Reproduce every line of text in the entries below, word for word, and leave out the pictures.

>>>

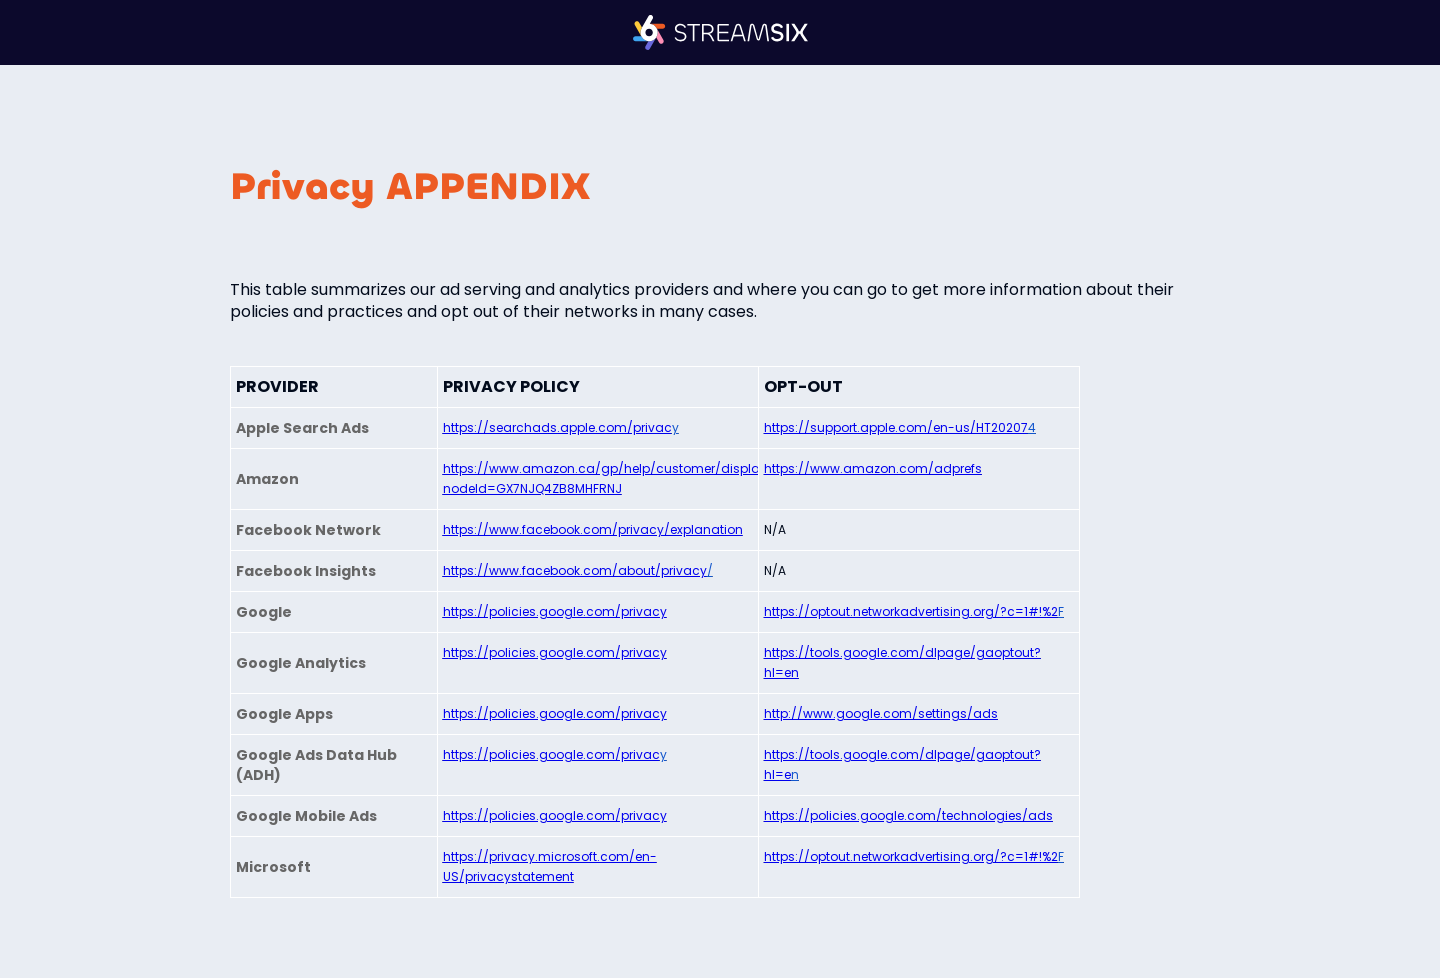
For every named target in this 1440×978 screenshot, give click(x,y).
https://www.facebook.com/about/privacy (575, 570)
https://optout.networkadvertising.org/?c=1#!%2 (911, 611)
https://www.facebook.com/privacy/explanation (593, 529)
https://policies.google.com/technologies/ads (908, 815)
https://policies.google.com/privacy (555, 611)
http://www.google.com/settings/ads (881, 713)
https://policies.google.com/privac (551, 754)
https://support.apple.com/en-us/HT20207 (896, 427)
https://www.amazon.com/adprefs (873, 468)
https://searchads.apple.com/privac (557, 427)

<<<

Response for this exercise>
For every named target in this 1440×978 screenshot, give click(x,y).
https://www.facebook.com/about/privacy (575, 570)
https://optout.networkadvertising.org/?c=1#!%2 (911, 611)
https://www.facebook.com/privacy/explanation (593, 529)
https://policies.google.com/technologies/ads (908, 815)
https://policies.google.com/privacy (555, 611)
http://www.google.com/settings/ads (881, 713)
https://policies.google.com/privac (551, 754)
https://support.apple.com/en-us/HT20207 (896, 427)
https://www.amazon.com/adprefs (873, 468)
https://searchads.apple.com/privac (557, 427)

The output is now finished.